◆ PROBLEM TO SOLVE ◆
Below is a listing with pictures in it; transcribe exactly the lines from the one that has "Given: Click the magnifying glass search icon" through the one that has "714x685 pixels.", and omit those pictures.

◆ DATA RECORDS ◆
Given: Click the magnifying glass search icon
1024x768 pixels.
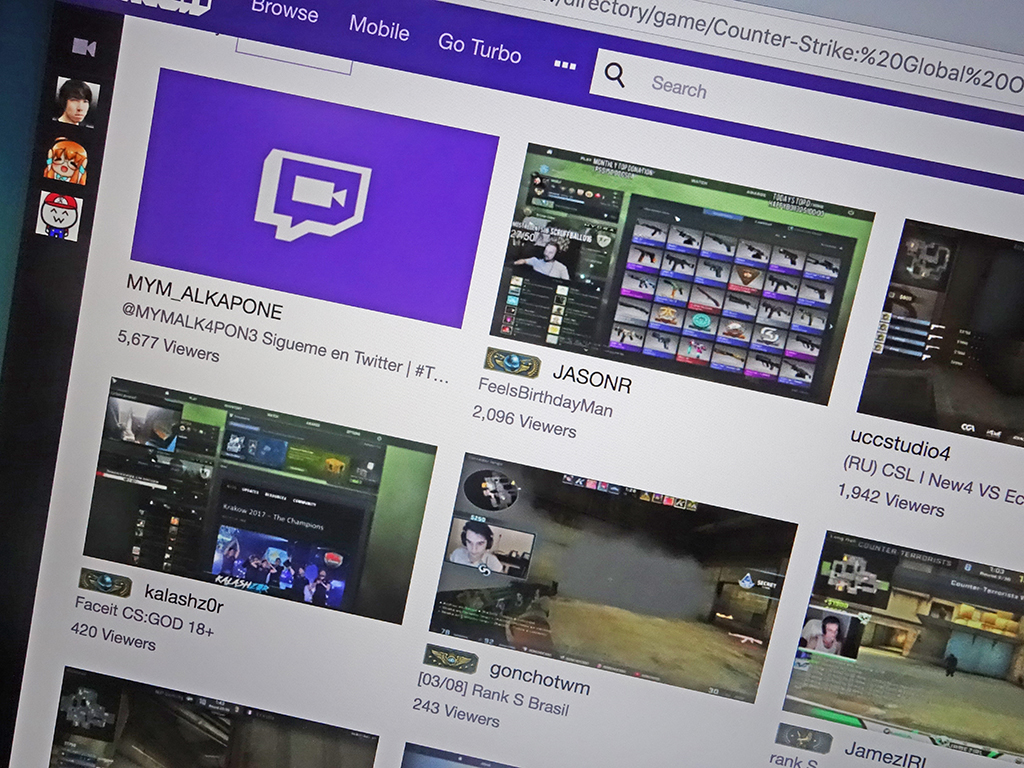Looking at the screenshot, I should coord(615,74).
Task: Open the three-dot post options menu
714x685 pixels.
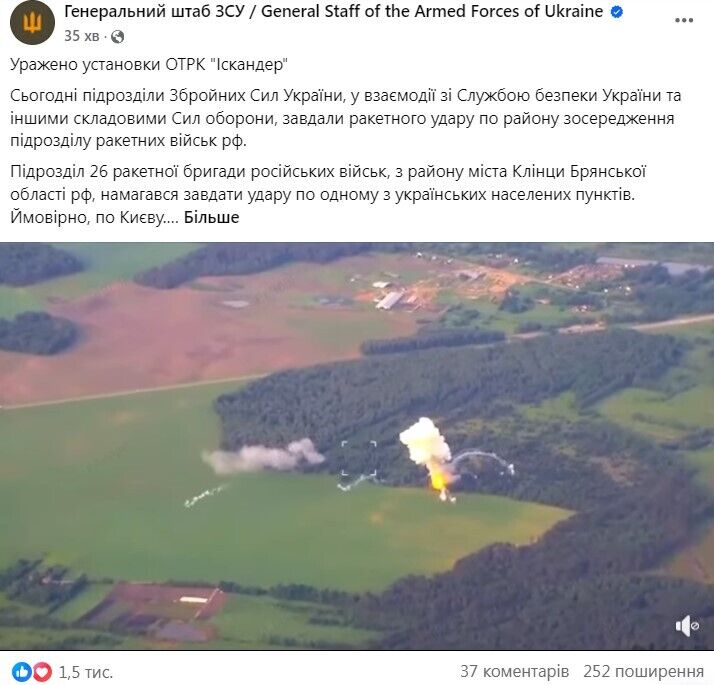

...

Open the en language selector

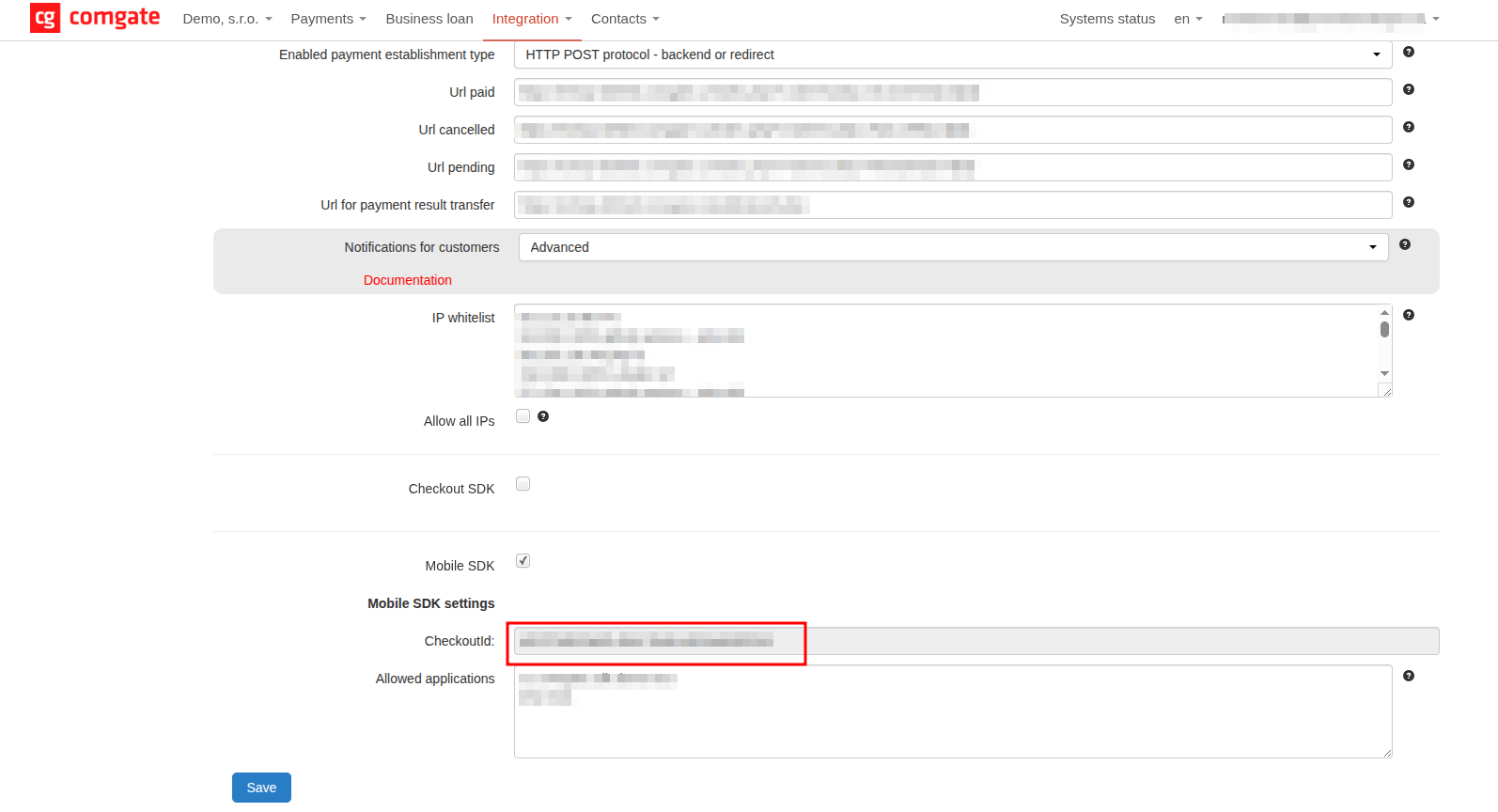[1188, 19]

==

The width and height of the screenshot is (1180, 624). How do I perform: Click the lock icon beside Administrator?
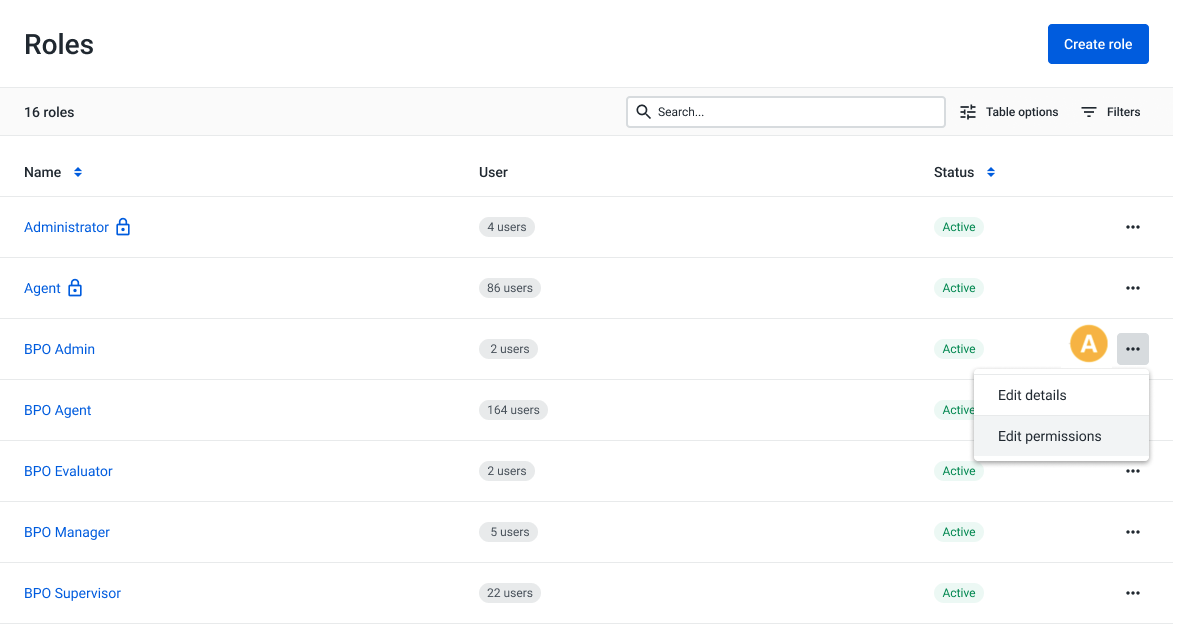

◆ THE ANSWER ◆
Given: Click the magnifying glass search icon
1024x768 pixels.
Looking at the screenshot, I should coord(615,74).
Task: Open the three-dot post options menu
714x685 pixels.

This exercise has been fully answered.